The hard work wasn’t the problem. The issue was guilt around rest and an inability to give herself permission to be human. When Fola examined what mattered most, her family topped the list every time. Yet her business demands were stealing time, energy, and presence from the people she loved most.
This is the trap many spa owners fall into. You build a business for freedom, only to create a prison of your own making.
Leadership Transformation: From People Pleaser to Confident CEO
Fola’s journey to seven figures required confronting her leadership gaps. Like many spa owners, she struggled with people pleasing, avoiding conflict, and doing everything herself because “it’s easier than explaining it.”
She experienced team turnover, hiring mistakes, and the pain of employees walking out and taking clients with them. Each failure forced her to look in the mirror and ask tough questions about her leadership.

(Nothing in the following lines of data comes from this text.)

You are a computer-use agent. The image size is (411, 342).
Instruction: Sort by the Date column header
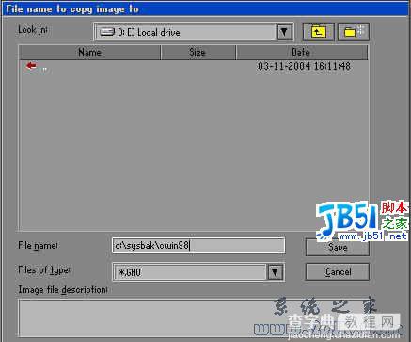coord(302,52)
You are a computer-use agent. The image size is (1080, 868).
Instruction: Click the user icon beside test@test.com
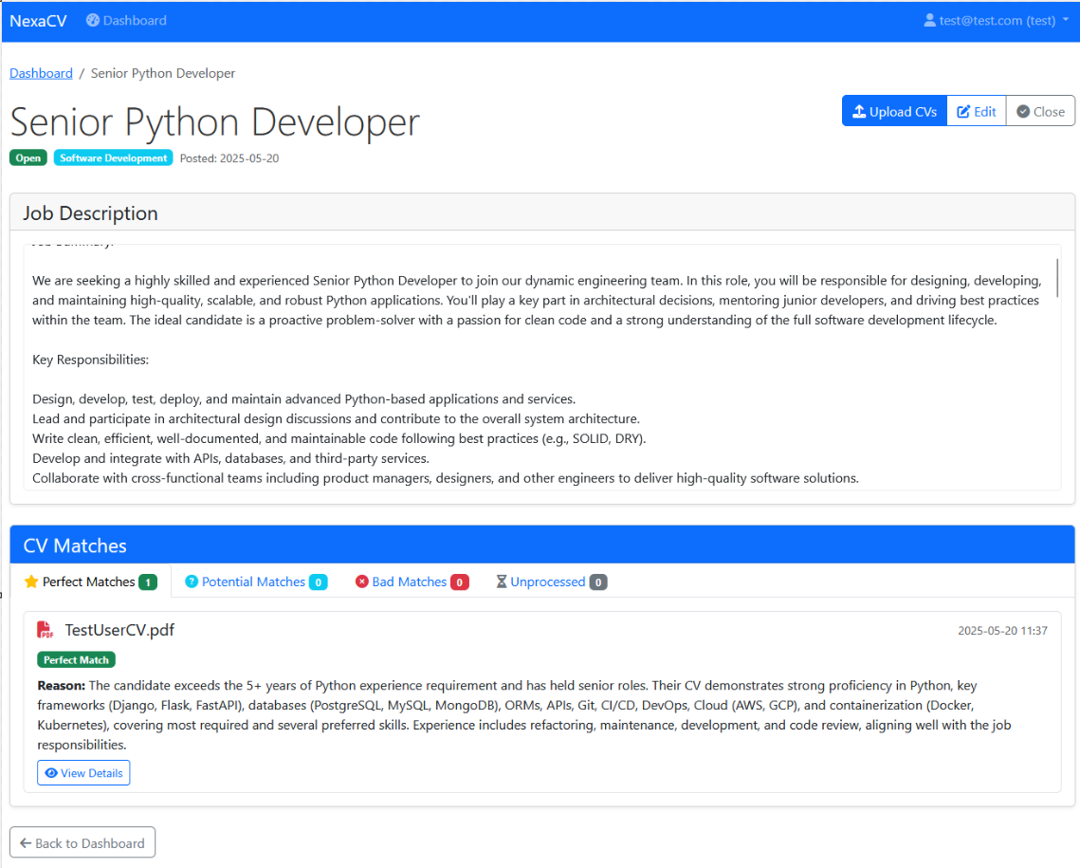pyautogui.click(x=929, y=20)
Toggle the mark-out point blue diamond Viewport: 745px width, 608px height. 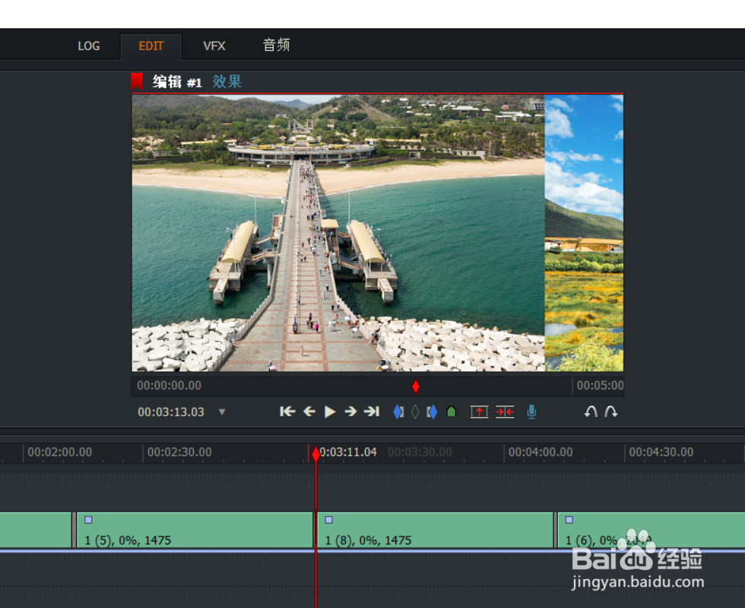tap(432, 411)
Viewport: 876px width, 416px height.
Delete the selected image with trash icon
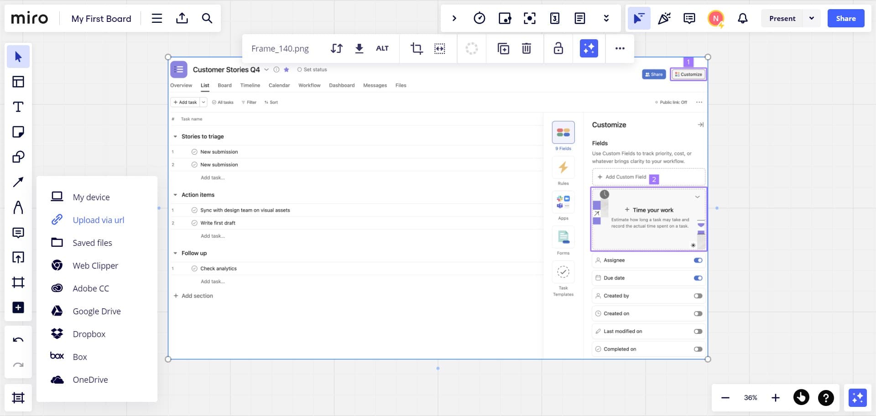pos(527,48)
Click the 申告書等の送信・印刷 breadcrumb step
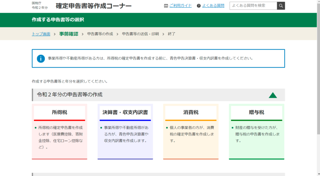 tap(140, 34)
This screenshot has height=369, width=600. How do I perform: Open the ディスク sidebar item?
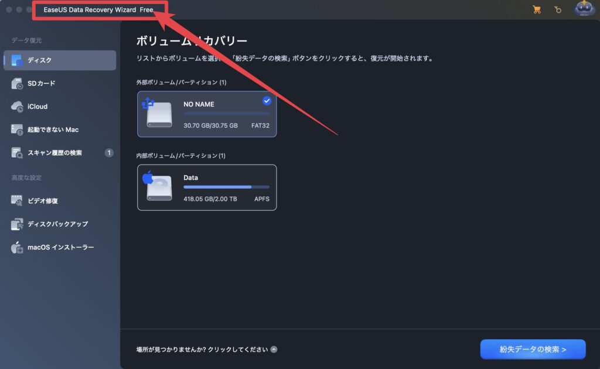click(59, 60)
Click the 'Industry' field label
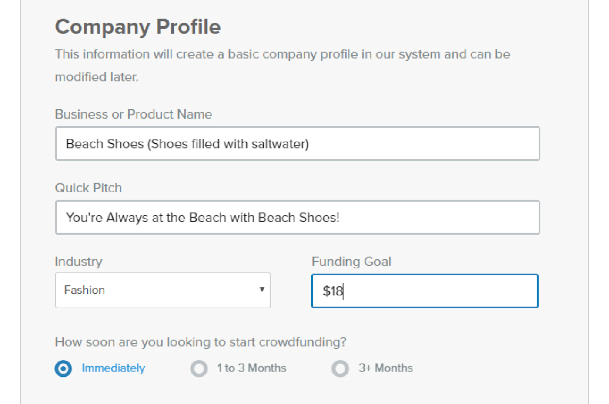The width and height of the screenshot is (609, 404). click(x=79, y=262)
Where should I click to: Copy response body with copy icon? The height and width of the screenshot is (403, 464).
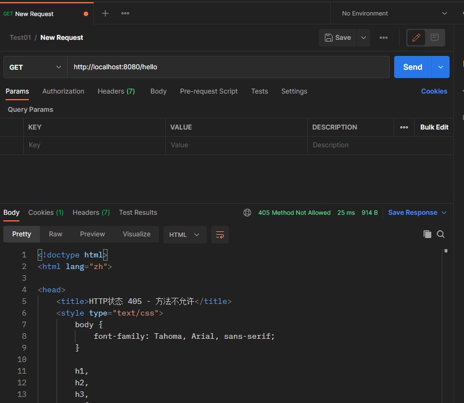pos(427,234)
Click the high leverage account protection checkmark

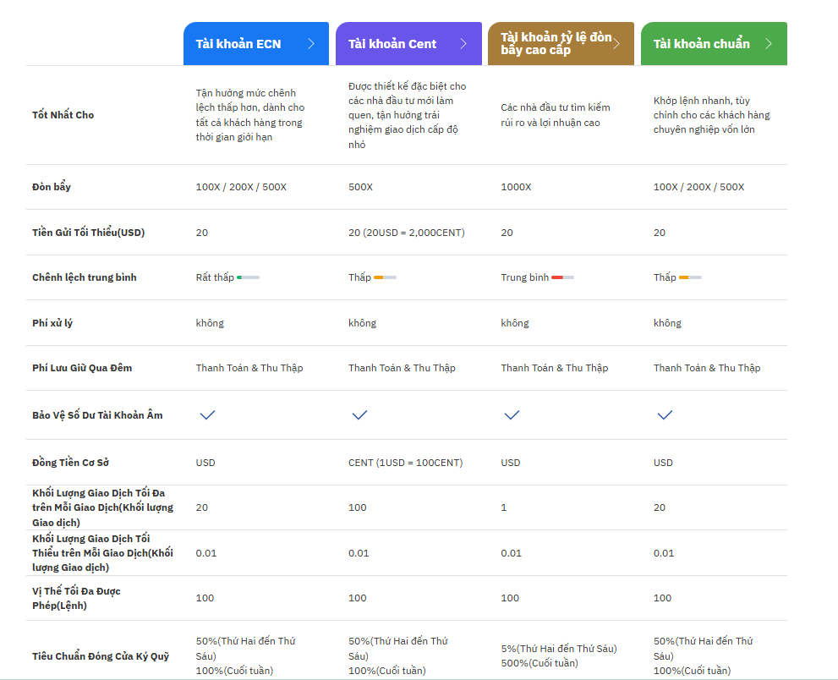click(x=512, y=414)
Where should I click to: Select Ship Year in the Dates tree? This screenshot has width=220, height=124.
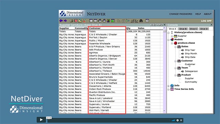(x=190, y=50)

Through personal development and therapy, Fola realized that whatever hasn’t been dealt with personally will show up in your business. Your business can only be as healthy as you are. Conflict management, assertiveness, delegation—these skills require you to be whole and healed first.
Now, Fola has a four step hiring process that includes screening, multiple interviews, and a practicum. She no longer tries to make people fit. She leads with confidence, sets clear expectations, and releases team members who aren’t aligned without guilt.
The shift? She stopped operating from scarcity and started leading from abundance, knowing the right people will come.
Redefining Success: Freedom Over Revenue
Today, Fola defines success as freedom. Time freedom to take mental health days, reschedule patients when needed, and prioritize monthly massages and self care. Financial freedom to be debt free personally and in her business, having just paid off a major laser device.
She no longer wakes up thinking about the next revenue milestone. Instead, she focuses on being present with her daughter, supporting her husband and her marriage, and enjoying the business she’s built.
This is what sustainable growth looks like. Not hustling harder. Not sacrificing more. But building systems, leading confidently, and giving yourself permission to rest and enjoy the life you’re creating.
The Path Forward: Building a Business That Serves Your Life
If you’re feeling overwhelmed, burnt out, or resentful of the business you once loved, this episode offers hope. Fola’s story proves that you can scale to seven figures without losing yourself. But it requires looking inward, addressing what’s driving you, and being willing to give yourself grace along the way.
Your business is a gift. Not a prison. Not a source of validation. A tool to create the life you truly want.
Ready to hear the full conversation? Tune in now.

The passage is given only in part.